Fushuai faced his master. "I will do what I must to survive. I will defend myself. But this man has not attacked or threatened me, and I have given him more than enough cause. It would not be right for me to kill him simply because he chooses to exist on the same mountain, or because he is practicing unorthodox methods. I am not an agent of the Golden Court, or a sect elder, to be meting out such judgements."

Goshung ground one hoof into the soil. "It's not some mystery. The little rogue is afraid to act because we are here. If he catches you alone, or you give him an excuse, he may lose some of that fear. And there will be plenty of chances for that while you hunt."

"Even so…" Fushuai struggled to find the words that matched his heart. "Even so, what I am asking is whether you are ordering me to kill him, or if that choice can be left to my discretion."

Xiao Sheng hummed to himself in much the same manner as when he was contemplating a dumpling.

"Have you ever heard of the glass-feathered Zuan?"

Fushuai shook his head.

"A rare thing that lives in the snow fields beyond the Ninefold Pass. Shy, they say. Lives its entire life beneath the ice, warming the frozen caverns with its breath, and only comes to the surface once when it chooses a mate.

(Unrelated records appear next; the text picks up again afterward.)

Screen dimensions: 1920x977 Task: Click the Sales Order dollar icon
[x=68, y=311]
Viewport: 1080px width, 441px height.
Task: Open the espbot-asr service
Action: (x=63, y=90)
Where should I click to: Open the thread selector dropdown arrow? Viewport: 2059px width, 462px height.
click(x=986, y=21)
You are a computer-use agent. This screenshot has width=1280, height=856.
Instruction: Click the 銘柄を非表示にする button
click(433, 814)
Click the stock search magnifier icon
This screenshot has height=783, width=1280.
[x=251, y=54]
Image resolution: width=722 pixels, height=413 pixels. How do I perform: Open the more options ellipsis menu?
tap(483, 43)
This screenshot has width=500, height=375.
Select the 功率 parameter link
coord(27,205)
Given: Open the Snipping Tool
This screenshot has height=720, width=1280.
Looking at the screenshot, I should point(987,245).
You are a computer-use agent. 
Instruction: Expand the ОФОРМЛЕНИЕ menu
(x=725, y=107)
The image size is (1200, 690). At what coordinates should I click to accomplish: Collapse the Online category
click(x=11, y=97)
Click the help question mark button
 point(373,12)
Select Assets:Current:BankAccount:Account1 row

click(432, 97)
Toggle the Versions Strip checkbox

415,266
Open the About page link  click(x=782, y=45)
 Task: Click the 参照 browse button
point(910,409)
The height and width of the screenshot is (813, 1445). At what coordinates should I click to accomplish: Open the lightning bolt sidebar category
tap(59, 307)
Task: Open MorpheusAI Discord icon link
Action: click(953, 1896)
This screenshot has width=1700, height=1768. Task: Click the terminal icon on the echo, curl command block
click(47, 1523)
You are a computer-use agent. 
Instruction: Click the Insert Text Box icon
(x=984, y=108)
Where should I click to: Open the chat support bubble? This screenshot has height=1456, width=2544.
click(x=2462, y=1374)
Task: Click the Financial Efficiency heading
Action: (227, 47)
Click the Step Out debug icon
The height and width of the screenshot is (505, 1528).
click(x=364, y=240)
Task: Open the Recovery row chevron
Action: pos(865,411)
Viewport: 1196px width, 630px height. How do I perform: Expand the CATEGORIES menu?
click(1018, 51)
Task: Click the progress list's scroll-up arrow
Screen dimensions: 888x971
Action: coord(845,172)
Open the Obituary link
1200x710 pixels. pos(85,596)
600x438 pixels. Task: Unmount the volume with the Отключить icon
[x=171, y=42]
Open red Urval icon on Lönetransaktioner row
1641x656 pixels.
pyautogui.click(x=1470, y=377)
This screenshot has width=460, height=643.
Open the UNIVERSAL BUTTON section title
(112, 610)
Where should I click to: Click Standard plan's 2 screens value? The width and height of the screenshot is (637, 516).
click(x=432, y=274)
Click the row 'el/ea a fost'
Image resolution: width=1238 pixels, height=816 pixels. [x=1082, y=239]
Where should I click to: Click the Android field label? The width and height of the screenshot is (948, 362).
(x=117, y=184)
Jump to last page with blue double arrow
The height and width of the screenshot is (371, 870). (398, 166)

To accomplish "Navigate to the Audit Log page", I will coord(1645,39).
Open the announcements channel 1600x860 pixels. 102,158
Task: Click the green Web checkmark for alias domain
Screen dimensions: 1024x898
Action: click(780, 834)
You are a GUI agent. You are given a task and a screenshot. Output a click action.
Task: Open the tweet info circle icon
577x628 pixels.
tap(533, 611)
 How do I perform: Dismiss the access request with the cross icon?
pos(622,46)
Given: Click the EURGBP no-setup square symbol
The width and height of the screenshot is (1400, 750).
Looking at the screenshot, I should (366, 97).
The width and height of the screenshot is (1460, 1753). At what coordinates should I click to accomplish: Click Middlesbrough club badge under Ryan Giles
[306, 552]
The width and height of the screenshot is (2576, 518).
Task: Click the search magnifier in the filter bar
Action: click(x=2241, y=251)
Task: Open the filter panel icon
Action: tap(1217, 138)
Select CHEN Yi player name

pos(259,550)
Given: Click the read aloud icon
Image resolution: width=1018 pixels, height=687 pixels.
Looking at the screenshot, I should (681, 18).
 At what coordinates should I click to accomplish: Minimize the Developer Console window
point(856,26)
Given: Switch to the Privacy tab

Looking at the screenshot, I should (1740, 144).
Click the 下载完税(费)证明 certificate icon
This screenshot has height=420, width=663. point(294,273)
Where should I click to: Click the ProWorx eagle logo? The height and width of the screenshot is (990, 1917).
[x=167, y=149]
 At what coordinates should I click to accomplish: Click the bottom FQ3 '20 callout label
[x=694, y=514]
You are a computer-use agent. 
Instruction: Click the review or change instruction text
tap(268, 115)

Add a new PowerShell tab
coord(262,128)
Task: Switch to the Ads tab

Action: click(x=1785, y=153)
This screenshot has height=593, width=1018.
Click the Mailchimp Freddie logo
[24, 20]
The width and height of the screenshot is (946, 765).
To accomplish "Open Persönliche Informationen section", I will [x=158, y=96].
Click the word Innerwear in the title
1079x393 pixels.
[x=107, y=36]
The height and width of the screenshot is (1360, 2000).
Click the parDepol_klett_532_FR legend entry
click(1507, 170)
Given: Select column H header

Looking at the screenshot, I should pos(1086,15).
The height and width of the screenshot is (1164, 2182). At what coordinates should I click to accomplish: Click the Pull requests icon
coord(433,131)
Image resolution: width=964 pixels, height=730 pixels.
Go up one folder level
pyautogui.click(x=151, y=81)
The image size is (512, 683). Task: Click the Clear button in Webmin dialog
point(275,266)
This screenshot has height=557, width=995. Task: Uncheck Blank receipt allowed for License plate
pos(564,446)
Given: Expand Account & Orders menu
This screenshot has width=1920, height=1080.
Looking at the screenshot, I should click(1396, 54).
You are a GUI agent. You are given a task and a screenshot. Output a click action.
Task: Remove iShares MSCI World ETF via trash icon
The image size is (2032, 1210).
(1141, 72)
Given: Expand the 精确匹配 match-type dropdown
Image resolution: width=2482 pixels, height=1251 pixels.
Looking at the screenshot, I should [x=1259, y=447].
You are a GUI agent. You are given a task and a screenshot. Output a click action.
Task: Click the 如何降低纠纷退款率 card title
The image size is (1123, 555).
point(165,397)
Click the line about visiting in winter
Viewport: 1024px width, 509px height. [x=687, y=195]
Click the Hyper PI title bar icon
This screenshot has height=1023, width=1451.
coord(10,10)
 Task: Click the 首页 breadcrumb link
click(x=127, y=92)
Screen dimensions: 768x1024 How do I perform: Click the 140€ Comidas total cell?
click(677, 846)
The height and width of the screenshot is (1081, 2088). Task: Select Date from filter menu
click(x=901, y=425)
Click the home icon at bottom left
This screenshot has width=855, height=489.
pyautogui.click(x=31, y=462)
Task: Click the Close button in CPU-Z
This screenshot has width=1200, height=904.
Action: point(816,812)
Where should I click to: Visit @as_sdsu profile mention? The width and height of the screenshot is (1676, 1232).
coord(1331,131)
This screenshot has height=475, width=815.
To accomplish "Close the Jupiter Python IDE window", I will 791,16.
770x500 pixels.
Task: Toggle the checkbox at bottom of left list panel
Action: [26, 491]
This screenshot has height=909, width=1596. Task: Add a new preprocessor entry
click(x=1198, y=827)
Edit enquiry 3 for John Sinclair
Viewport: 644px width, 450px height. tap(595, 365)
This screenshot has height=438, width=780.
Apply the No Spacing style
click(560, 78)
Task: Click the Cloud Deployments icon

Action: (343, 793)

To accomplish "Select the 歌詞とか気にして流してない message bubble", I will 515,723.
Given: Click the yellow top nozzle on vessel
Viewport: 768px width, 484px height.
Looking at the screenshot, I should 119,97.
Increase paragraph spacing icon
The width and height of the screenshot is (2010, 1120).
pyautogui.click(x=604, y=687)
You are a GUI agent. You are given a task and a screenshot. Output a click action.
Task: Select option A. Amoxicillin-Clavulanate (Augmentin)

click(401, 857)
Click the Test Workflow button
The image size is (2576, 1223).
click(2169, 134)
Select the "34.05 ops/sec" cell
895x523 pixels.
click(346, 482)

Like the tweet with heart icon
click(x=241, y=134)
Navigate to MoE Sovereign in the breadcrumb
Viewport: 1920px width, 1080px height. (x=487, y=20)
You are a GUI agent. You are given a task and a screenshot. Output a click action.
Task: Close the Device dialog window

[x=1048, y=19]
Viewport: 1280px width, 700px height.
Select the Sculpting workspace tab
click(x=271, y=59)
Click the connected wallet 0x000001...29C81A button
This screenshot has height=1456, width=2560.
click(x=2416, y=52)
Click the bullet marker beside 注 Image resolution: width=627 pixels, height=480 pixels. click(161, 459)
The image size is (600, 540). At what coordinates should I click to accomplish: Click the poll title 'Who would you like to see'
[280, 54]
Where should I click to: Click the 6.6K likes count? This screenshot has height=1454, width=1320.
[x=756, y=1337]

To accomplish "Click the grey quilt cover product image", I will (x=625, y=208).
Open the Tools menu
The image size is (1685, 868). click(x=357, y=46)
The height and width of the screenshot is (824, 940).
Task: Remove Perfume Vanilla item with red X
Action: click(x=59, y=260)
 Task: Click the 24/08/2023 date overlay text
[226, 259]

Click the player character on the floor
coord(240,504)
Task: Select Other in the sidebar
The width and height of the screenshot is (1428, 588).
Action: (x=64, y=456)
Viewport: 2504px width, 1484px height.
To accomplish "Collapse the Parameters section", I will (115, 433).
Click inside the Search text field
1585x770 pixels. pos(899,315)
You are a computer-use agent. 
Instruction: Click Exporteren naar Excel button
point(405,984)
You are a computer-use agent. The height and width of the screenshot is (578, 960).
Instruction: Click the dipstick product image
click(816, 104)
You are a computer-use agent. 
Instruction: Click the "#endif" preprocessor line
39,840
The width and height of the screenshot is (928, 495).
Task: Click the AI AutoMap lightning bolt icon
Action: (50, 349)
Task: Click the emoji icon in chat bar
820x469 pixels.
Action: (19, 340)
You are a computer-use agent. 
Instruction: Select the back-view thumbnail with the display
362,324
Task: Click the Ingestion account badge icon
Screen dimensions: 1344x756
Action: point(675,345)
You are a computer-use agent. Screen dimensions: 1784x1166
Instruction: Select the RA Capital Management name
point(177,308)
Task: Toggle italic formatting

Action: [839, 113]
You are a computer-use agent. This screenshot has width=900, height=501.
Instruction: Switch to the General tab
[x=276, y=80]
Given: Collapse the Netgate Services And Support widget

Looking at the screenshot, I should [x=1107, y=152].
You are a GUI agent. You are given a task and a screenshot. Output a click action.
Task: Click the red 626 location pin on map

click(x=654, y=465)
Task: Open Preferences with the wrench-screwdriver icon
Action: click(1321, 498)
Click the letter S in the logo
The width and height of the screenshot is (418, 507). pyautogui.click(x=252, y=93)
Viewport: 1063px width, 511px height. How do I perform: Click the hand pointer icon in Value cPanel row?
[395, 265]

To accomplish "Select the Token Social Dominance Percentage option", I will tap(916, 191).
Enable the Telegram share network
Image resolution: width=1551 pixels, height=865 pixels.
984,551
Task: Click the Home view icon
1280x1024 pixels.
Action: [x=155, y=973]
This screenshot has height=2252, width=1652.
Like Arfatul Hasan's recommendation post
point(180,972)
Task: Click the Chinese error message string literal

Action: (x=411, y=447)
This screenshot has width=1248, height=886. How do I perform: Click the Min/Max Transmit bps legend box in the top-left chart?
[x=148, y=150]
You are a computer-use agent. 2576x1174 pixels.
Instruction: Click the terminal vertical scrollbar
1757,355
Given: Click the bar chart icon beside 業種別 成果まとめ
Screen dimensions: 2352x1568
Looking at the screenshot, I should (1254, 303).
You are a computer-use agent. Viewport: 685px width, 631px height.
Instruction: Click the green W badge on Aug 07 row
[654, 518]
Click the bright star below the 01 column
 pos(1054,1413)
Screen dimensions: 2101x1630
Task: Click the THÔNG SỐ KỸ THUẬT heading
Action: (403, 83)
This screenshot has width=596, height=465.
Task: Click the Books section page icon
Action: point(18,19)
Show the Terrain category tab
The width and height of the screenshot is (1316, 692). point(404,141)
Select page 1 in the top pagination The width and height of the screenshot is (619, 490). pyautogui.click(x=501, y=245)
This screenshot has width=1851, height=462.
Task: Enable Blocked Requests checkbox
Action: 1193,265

"Now, long ago, a sect leader became obsessed with capturing one. He said its feathers could reflect a man's spirit and purify his meridians, and sent his disciples with fire and axes to melt the ice and smoke the Zuan out of hiding. They carved the caverns open, peeled back the cold like rind from fruit."

Xiao Sheng paused, his voice nearly a whisper. "And in the end, they found one. Young and just beginning its molt. It died before they could cage it."

Fushuai frowned. "Then they failed."

"Oh no," Xiao Sheng said mildly. "They succeeded. The feathers were harvested, refined into spirit mirrors. One disciple gained half a realm overnight. Another went mad. The sect flourished for a time."

"Then what's the lesson?"

Xiao Sheng shrugged. "Who said there was one? Some beasts are never seen unless you make them suffer. Some die the moment you touch them. And some, perhaps, were never meant to be caught."

He met Fushuai's gaze, for a moment looking as old as his countless years. "Decide for yourself how to approach the mountain. I'm sure it will be a valuable lesson, either way."

"Thank you." If the rogue cultivator was still there, a confrontation was almost inevitable. But when it came, how it ended would be his choice to make. Either that, or the other man would prove the stronger, and his conscience would be the least of his worries.

Smoke curled out of Goshung's nostrils. He wasn't pleased with this lenience, but as Xiao Sheng had made his will clear, he let it be.

His master's expression brightened. "There are still a few hours in the night left. Why not warm us up a few bowls of pork-rice congee before you go?"